Our data show that quail, like some large animals, utilize a pendulum-like energy conservation mechanism during a walk. Up to 70% of the energy is exchanged between kinetic and gravitational potential energy within a step. This is the same magnitude of exchange that was found in humans (Cavagna et al. 1976) and large animals (Cavagna et al. 1977). However, it was extremely difficult to obtain good walking records from small animals, and we were never able to obtain them from the chipmunks and ground squirrels. At slow speeds, small animals normally moved in a series of short bursts, alternating with stops, rather than at a constant speed.

During a run or hop small animals exhibit force and velocity patterns similar to those we observed for large animals. However, one major difference exists. At high speeds dogs, kangaroos and humans stored energy as elastic strain energy in the muscles and tendons when they landed and recovered some of this energy when they took off. This was demonstrated because the magnitude of energy changes of the centre of mass was greater than the metabolic energy consumed by the muscles (assuming muscles convert energy stored in carbohydrates, fats and proteins into work at a 25 % efficiency). In the small animals, however, one could account for all of Ė_CM,tot/M_b with muscular efficiencies of less than 25 %. Recent studies by Biewener, Alexander & Heglund (1981) show that the tendons of small kangaroo rats are relatively thicker than those of large kangaroos, and are too stiff to store large amounts of elastic energy. It seems possible, therefore, that large animals are able to utilize an elastic storage mechanism during a run or hop, but that small animals are not. This matter certainly merits more investigation.

The gallop of the small quadrupeds was quite different from the gallop of the large quadrupeds (Cavagna et al. 1977). The small animals landed on their front legs, decelerating the body, and then, after an interval (aerial phase), reaccelerated their body with their hind legs. In the larger animals, both front and hind limbs alternately decelerated and then reaccelerated the body during a stride. This means that elastic storage and recovery within the tendons and muscles of the limb would be possible for large animals but not for small animals. However, small animals did exhibit enormous spinal flexion during a gallop, and it might be possible for them to store energy elastically in the muscles and tendons of the back as the animal landed on its front limbs which could be recovered as it pushed off from its hind limbs. In addition, the large animals were capable of alternately storing and recovering significant) amounts of forward kinetic energy in gravitational potential energy at slow galloping speeds. Small animals do not appear to be able to utilize this energy-saving mechanism in a gallop.

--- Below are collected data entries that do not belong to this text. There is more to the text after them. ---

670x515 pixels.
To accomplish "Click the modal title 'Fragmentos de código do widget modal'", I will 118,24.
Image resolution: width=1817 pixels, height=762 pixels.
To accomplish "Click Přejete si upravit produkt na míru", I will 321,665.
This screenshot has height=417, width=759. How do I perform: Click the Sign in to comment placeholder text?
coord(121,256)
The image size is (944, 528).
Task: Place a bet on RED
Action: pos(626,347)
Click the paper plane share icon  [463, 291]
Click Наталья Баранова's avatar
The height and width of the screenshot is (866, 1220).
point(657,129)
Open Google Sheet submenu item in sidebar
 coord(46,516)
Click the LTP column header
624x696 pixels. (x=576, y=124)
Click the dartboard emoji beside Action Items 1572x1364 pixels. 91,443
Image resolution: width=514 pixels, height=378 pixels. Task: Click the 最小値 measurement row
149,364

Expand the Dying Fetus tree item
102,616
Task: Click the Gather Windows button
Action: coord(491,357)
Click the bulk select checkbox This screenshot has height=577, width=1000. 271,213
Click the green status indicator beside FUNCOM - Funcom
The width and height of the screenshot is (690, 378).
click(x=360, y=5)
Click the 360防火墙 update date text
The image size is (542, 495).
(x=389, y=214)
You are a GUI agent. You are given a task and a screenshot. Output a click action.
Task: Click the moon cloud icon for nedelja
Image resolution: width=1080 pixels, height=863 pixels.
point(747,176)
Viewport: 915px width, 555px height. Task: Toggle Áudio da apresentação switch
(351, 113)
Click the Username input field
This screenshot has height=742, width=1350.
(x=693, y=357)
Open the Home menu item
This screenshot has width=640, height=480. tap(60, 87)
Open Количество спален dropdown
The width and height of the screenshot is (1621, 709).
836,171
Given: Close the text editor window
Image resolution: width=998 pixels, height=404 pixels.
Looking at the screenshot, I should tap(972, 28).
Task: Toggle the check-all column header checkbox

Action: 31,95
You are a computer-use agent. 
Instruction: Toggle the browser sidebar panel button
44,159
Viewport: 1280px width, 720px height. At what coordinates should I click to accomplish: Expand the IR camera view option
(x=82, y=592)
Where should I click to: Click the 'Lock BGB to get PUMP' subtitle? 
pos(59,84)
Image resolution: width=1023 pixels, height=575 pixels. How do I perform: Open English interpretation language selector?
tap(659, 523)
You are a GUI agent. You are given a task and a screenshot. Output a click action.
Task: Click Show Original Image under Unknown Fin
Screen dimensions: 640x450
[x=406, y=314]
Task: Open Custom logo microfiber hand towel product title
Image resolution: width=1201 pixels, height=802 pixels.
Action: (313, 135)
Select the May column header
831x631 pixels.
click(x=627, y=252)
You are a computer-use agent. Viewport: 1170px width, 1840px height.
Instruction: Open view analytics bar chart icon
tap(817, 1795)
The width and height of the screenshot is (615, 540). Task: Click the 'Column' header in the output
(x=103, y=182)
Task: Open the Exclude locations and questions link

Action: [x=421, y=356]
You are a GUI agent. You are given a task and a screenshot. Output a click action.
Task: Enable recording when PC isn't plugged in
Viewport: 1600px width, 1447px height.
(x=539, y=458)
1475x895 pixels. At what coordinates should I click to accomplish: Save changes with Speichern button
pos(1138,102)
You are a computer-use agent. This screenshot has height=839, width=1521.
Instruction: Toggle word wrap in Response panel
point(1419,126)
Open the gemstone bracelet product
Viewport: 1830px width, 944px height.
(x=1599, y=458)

Ė_CM,tot like Ė_metab increases nearly linearly with speed. Thus, Ė_CM,tot might provide an explanation of the linear increase in Ė_metab for individual animals if it were the major component of mechanical work performed by the animal’s muscles. However, at the highest speeds achieved by the large animals, the rate at which muscles and tendons must supply energy to accelerate the limbs and body relative to the centre of mass, Ė′_{KE. tot}, becomes equal to or greater than Ė_CM,tot and cannot be ignored (see Fedak, Heglund & Taylor, 1982). For this reason, consideration of the explanation of the linear increase in Ė_metab is left to the following paper when total mechanical energy is calculated. The relationship between Ė_CM,tot as a function of speed is nearly independent of body size as predicted by Alexander’s mathematical models of running (Alexander, 1977; Alexander, Jayes & Ker, 1980). The increase in amplitude of the oscillations in energy of the centre of mass during a step with increasing body size appears to be nearly exactly compensated by a decrease in step frequency. Thus Ė_{CM, tot}/M_b does not help to explain the 10 to 15-fold changes in Ė_metab/M_b with body size observed in the first paper of this series.

This work was supported by NSF grants PCM 75-22684 and PCM 78-23319, NRS training grant 5 T 32 GM 07117 and NIH post-doctoral fellowship 1 F32 AM 06022.